Crítica Sara Figueiredo Costa 28 Abril 2026

No Coração da Tempestade

O Vento que Arrasa
Selva Almada
Dom Quixote
Tradução de Cristina Rodriguez e Artur Guerra

Da América Latina têm chegado, nos últimos anos, largas mãos cheias de escritoras cujos livros parecem alimentar entre si um diálogo subterrâneo. Os temas e o modo de os abordar não é semelhante, nem as vozes que cada uma delas vai construindo se confundem, mas parece haver uma certa crueza no modo de olhar e registar, uma disponibilidade para continuar a construir alguma coisa mesmo assumindo que tudo parece perto da derrocada – cenários, sim, países, mas também as relações afectivas, as memórias, o mundo. Selva Almada é uma dessas escritoras, oriunda da Argentina, e este O Vento Que Arrasa é o seu primeiro romance, originalmente publicado em 2012 e agora traduzido por Cristina Rodriguez e Artur Guerra para a Dom Quixote.

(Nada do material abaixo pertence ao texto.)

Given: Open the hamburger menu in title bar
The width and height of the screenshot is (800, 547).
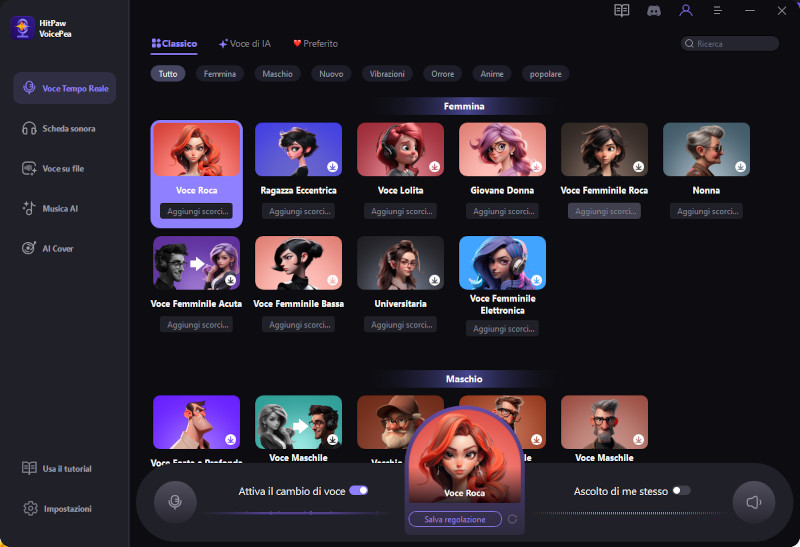Looking at the screenshot, I should 717,11.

O texto que assoma nas primeiras páginas é uma espécie de road movie romanesco, com um pregador e a sua jovem filha a bordo de um carro demasiado velho para tantos quilómetros percorridos, mas a sua evolução acabará por levar a prosa para outros modos narrativos. Antes disso, é a viagem que se impõe, retratando estas duas personagens e os equívocos que as vão unindo num núcleo familiar: «(…) ela não tinha paraísos perdidos aonde voltar. Havia deixado há muito pouco tempo a infância, mas a sua memória estava vazia. Graças ao pai, o Reverendo Pearson, e à sua missão bendita, as recordações que ela tinha eram o interior daquele mesmo carro, os quartos miseráveis de centenas de hotéis todos iguais, o rosto de dezenas de crianças com quem não chegava a conviver o tempo suficiente para ter saudades delas ao partir, uma mãe cuja cara quase não recordava.» (pg.15)

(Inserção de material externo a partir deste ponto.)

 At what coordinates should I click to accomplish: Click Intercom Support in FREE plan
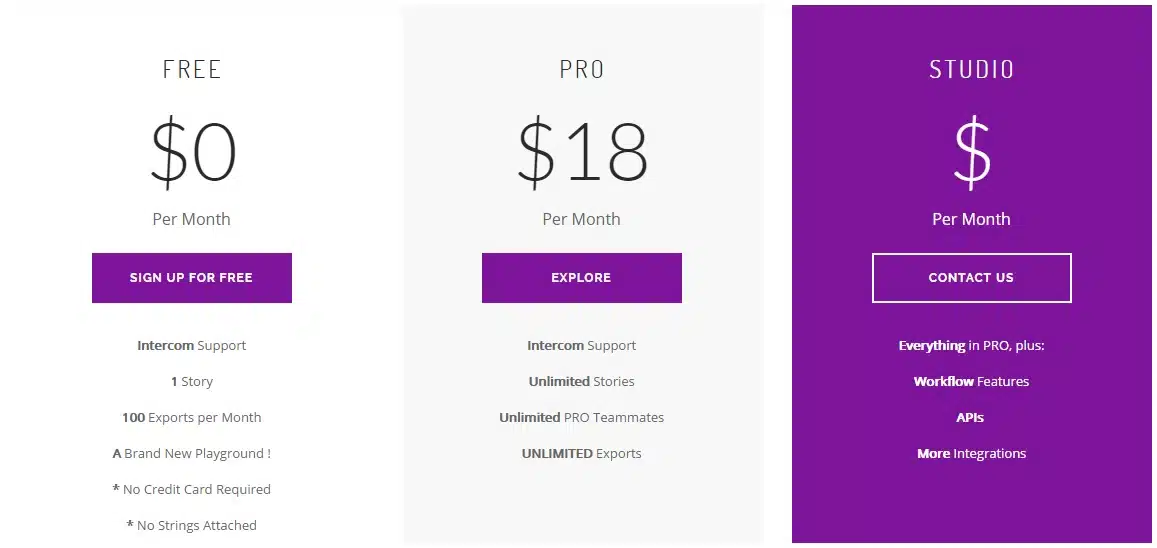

Mais do que a viagem que abre e depois fechará livro, O Vento Que Arrasa é a história de uma mudança, aquele pequeníssimo momento em que o mundo que conhecemos se desmorona para sempre, ainda que seja para se reconstruir de outro modo, revelando, agora uma configuração onde tudo o que anteriormente parecia imutável é outra coisa. É isso que acontece nesta narrativa, com a passagem do reverendo e da sua filha por uma oficina de mecânica perdida no meio de uma árida paisagem do interior argentino, na região do Chaco. Boa parte da narrativa centra-se nessa paragem forçada, motivada por uma avaria no velho carro. Na oficina, junto a uma bomba de gasolina desactivada, entram em cena Gringo Brauer, o mecânico e dono da oficina, e Tapioca, seu ajudante, que se revelará algo mais ao longo do texto. São estas quatro personagens o coração da narrativa, elas e a paisagem, duríssima, seca, mesmo que visitada pontualmente por chuvadas bíblicas que, ainda assim, não chegam a encharcar a terra.

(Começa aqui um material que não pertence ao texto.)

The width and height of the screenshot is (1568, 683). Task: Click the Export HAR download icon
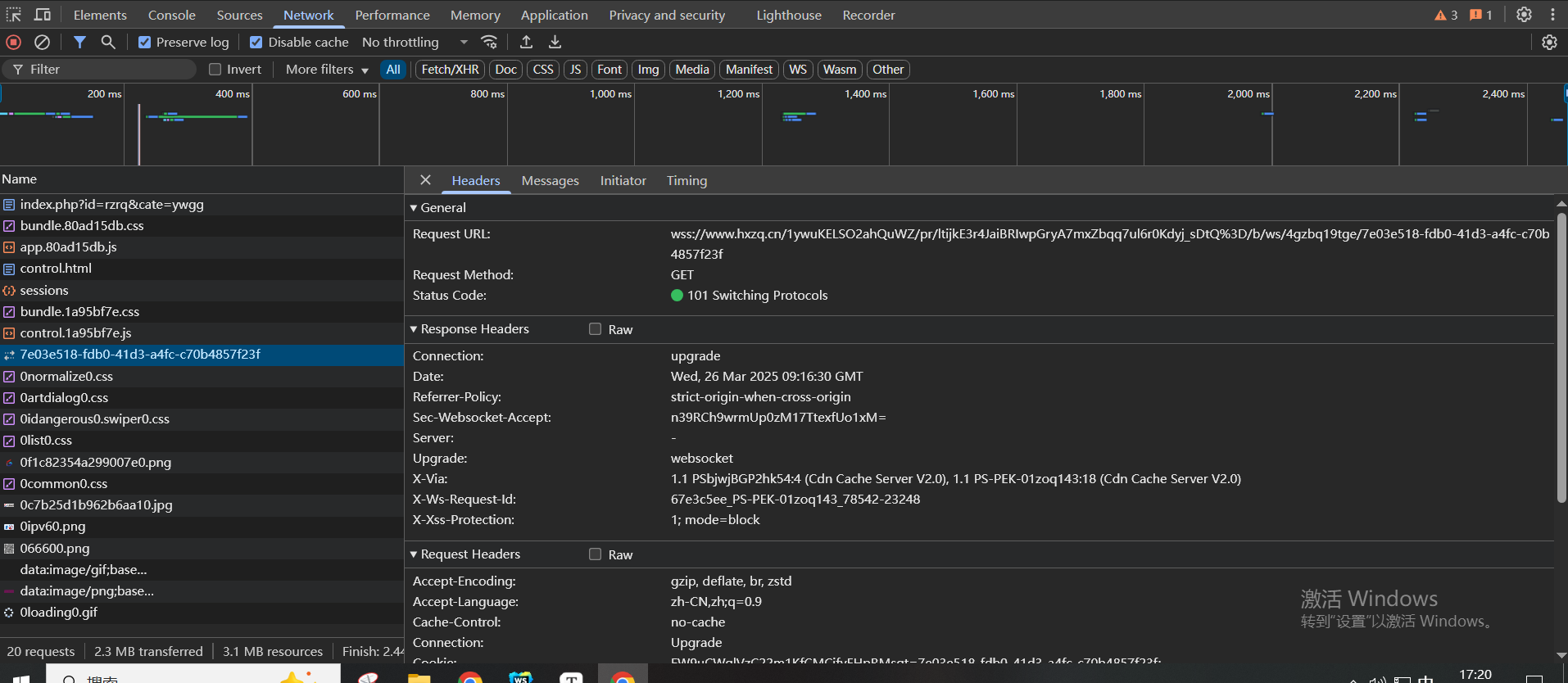coord(555,42)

O mundo do mecânico e do seu ajudante serão sacudidos pela chegada dos visitantes e também o mundo do reverendo e da sua filha mudarão profundamente com esta paragem imprevista que forçará diálogos e criará pontes improváveis, umas vezes a partir do conflito entre fé e razão, outras a partir da genuína vontade de chegar até ao outro. Essa mudança é corporizada por uma enorme tempestade, que obrigará as quatro personagens a um recolhimento forçado nas modestas instalações do mecânico, mas de um certo modo a chuvada que se abate sobre aquele lugar é uma espécie de prodígio que vem confirmar o que a narrativa havia burilado com mestria, uma ameaça latente, um suspense que anunciava mudanças, ora porque a jovem filha do reverendo e o jovem ajudante do mecânico enfrentavam essa idade em que o corpo passa a ser domínio selvagem, revelando-se a sua indivisibilidade relativamente ao que chamamos mente, ora porque os segredos que se guardam por décadas criam demasiada pressão para que possam manter-se ocultos ou funcionais na sua missão de manter o mundo inalterado. É nesta permanente aproximação do abismo que se joga a linguagem com que Selva Almada constrói a sua narrativa, uma sequência onde um mínimo de acção revela várias vidas, vários conflitos, uma sucessão de não-ditos e de equívocos e uma série de desejos pouco claros e dificilmente verbalizáveis que apontam na direcção da fuga, da mudança, da partida sem olhar para trás. O Vento Que Arrasa tem muito de road movie, sim, mas é sobretudo uma suspensão do tempo e da deslocação, um mergulho no vórtice que pode engolir uma vida assente em segredos e silêncios e a confirmação de que as tempestades são, por vezes, bem-vindas.